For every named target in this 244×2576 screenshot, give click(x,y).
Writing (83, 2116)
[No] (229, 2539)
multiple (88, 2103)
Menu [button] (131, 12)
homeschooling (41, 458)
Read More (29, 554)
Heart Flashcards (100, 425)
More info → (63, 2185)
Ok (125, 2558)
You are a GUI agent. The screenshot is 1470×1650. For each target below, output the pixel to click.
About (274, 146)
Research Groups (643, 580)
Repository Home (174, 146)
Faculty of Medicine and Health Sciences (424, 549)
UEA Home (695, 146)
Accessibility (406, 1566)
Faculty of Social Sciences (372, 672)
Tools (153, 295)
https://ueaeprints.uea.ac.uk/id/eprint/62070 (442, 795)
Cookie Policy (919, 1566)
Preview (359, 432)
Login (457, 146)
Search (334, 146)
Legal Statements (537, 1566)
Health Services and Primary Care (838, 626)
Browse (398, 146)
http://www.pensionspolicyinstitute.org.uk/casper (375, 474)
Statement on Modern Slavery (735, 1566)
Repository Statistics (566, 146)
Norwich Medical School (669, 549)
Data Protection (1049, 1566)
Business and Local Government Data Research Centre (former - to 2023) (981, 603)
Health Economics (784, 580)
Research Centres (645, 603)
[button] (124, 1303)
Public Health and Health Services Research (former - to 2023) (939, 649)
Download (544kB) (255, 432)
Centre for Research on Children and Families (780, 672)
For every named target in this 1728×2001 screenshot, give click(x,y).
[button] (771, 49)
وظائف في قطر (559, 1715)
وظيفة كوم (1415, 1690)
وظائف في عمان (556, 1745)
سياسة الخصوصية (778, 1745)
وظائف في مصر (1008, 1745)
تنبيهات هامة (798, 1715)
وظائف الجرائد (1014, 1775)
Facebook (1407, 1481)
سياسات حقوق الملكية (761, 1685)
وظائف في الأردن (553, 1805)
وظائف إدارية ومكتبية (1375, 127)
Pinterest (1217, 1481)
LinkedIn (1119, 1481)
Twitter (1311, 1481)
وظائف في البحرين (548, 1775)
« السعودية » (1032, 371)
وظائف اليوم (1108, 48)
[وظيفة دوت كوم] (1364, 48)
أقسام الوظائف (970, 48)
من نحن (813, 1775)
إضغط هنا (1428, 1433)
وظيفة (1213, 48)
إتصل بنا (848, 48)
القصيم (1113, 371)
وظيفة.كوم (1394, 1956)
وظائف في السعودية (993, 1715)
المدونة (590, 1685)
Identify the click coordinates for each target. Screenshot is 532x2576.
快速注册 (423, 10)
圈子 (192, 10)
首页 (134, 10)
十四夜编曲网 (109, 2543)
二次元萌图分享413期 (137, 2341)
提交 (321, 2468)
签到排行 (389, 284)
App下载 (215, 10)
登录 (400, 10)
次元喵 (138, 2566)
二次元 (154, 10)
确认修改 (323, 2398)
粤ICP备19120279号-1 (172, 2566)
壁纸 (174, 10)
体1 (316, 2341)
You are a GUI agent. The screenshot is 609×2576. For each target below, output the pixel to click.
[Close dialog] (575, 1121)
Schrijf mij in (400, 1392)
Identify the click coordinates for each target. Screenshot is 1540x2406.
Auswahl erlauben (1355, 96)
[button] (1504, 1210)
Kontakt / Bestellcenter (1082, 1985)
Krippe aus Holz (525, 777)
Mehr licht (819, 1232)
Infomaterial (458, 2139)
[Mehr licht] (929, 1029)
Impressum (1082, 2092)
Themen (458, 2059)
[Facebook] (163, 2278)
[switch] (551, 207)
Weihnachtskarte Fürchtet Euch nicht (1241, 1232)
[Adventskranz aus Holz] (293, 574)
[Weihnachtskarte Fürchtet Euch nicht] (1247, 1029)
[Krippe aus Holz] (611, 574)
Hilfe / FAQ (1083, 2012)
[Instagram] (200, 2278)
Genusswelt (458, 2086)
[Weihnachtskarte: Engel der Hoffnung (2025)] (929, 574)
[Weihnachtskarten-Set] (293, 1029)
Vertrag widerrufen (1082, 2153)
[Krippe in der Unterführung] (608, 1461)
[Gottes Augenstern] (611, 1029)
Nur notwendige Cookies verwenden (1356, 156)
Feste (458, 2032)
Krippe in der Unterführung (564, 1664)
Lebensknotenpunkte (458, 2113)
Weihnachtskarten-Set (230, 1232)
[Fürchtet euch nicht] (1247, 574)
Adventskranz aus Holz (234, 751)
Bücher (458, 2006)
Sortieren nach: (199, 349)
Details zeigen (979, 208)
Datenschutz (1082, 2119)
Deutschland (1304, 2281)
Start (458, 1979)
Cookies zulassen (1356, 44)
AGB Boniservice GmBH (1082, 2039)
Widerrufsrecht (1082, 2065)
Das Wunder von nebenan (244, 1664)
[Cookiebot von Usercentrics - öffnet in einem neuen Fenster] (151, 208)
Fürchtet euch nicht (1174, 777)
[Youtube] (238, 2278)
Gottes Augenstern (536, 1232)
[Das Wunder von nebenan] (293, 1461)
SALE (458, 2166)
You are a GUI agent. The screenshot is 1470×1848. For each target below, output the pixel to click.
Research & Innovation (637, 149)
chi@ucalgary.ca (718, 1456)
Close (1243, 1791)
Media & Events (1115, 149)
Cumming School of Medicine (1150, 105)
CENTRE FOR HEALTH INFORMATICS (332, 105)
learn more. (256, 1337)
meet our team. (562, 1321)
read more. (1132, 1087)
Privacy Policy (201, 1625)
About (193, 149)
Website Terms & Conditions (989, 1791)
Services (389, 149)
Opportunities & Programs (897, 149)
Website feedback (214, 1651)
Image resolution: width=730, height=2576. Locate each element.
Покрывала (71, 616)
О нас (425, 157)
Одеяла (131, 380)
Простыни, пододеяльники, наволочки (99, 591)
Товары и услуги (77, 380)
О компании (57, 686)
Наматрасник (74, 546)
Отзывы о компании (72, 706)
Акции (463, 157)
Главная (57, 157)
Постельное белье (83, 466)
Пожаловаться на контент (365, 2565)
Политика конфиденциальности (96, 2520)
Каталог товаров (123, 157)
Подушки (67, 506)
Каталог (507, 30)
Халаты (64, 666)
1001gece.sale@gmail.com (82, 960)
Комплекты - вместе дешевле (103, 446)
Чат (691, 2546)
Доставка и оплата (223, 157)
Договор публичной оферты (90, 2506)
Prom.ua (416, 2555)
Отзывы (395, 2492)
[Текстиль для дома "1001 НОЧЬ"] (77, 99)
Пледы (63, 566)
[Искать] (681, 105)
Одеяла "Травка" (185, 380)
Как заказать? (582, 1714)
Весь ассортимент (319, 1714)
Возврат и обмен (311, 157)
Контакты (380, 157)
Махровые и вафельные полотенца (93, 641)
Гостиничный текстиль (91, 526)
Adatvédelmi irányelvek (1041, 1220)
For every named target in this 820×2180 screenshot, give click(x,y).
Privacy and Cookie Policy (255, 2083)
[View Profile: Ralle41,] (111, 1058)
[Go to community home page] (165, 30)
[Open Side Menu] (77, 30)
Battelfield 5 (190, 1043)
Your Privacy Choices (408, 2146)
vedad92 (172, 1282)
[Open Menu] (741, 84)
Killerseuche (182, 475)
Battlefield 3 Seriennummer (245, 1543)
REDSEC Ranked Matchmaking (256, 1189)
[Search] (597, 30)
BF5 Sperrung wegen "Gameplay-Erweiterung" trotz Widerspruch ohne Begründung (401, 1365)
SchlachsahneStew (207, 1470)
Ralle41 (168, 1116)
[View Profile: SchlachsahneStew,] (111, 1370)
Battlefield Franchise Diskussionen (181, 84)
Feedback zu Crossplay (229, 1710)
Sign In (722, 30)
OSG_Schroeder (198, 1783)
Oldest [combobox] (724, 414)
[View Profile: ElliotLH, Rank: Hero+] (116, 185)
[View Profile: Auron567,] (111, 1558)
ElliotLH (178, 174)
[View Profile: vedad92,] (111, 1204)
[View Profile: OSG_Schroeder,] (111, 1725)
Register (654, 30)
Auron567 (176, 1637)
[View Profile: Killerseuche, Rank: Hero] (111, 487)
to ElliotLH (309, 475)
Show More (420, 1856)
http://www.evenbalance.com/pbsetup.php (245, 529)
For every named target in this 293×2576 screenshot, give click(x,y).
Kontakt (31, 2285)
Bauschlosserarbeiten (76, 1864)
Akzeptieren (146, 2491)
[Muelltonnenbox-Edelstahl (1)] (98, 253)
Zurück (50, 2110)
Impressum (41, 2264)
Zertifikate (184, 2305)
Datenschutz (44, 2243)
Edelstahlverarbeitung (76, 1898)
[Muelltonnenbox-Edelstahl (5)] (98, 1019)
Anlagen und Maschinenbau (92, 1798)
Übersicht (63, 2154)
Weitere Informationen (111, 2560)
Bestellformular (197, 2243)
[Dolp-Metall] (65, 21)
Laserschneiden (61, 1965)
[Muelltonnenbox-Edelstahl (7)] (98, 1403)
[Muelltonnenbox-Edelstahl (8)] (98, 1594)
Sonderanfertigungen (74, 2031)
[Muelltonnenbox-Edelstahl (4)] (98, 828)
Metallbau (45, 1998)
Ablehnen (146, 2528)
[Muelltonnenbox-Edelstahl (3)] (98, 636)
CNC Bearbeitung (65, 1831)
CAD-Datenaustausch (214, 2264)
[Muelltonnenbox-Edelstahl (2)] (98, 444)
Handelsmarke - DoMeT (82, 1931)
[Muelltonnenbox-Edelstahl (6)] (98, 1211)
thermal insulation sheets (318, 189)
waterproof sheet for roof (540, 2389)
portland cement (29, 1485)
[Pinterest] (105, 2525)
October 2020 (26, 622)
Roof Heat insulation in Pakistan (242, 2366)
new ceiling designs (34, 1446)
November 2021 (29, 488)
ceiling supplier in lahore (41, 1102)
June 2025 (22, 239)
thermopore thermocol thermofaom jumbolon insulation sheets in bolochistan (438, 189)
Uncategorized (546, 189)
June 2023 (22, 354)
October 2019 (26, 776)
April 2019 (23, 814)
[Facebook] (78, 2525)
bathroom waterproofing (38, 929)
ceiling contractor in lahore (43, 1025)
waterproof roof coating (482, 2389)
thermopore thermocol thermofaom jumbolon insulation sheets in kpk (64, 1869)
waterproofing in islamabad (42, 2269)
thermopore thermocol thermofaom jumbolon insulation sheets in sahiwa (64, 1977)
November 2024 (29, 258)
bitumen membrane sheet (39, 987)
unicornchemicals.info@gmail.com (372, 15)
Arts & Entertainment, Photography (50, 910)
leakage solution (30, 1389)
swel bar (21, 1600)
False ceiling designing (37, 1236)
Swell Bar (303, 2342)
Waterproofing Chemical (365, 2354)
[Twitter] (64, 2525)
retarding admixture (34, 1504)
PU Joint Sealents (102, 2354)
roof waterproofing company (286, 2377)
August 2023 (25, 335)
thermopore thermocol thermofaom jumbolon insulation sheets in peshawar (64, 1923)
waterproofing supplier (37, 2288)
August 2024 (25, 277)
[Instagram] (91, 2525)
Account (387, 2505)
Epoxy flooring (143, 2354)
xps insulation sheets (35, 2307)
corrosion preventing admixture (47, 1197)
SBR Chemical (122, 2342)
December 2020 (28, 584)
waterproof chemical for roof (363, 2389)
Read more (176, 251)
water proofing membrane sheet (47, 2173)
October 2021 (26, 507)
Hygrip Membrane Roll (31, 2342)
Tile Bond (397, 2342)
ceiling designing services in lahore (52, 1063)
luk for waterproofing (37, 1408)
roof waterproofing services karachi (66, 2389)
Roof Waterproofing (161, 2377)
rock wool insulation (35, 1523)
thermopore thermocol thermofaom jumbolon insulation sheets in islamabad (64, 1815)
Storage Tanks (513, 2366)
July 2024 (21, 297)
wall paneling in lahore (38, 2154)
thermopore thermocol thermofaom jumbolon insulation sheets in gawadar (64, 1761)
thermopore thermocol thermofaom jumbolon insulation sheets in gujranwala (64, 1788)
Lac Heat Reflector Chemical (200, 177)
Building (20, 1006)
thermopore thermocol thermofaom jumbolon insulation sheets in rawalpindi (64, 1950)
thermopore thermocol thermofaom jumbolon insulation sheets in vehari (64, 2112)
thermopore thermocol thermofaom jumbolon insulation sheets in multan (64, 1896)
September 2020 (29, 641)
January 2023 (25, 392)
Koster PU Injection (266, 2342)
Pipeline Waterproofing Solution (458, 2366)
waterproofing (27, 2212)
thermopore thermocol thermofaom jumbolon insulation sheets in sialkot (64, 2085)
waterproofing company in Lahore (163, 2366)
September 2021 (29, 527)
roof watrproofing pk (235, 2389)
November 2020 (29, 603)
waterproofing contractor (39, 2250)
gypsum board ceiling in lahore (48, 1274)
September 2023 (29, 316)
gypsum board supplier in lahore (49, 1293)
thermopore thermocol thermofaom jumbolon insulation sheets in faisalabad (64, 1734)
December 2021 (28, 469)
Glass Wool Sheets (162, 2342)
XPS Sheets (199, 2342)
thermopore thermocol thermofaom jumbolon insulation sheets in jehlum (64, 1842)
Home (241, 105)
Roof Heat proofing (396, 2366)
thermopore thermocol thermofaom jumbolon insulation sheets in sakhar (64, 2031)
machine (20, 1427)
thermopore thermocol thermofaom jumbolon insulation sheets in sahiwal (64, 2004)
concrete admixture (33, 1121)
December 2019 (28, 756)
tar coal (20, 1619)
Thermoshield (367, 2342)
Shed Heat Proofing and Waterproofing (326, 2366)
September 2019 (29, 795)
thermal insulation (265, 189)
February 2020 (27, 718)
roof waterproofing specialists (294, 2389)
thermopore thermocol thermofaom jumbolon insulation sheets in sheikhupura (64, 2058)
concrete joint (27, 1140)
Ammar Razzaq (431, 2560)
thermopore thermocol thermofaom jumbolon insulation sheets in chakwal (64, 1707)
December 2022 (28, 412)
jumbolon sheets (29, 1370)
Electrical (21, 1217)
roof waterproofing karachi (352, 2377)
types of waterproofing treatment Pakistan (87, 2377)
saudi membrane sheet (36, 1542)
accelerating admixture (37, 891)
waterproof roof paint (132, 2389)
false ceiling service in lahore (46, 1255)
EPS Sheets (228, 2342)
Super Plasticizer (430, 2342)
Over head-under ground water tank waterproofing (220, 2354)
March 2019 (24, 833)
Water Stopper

__________________________________________________

Each line from the top of the data, up to and including the line that contains "https://ueaeprints.uea.ac.uk/id/eprint/62070 (442, 795)", should be set down exactly.

For every named target in this 244×2576 screenshot, give click(x,y).
Writing (83, 2116)
[No] (229, 2539)
multiple (88, 2103)
Menu [button] (131, 12)
homeschooling (41, 458)
Read More (29, 554)
Heart Flashcards (100, 425)
More info → (63, 2185)
Ok (125, 2558)
You are a GUI agent. The screenshot is 1470×1650. For each target below, output the pixel to click.
About (274, 146)
Research Groups (643, 580)
Repository Home (174, 146)
Faculty of Medicine and Health Sciences (424, 549)
UEA Home (695, 146)
Accessibility (406, 1566)
Faculty of Social Sciences (372, 672)
Tools (153, 295)
https://ueaeprints.uea.ac.uk/id/eprint/62070 (442, 795)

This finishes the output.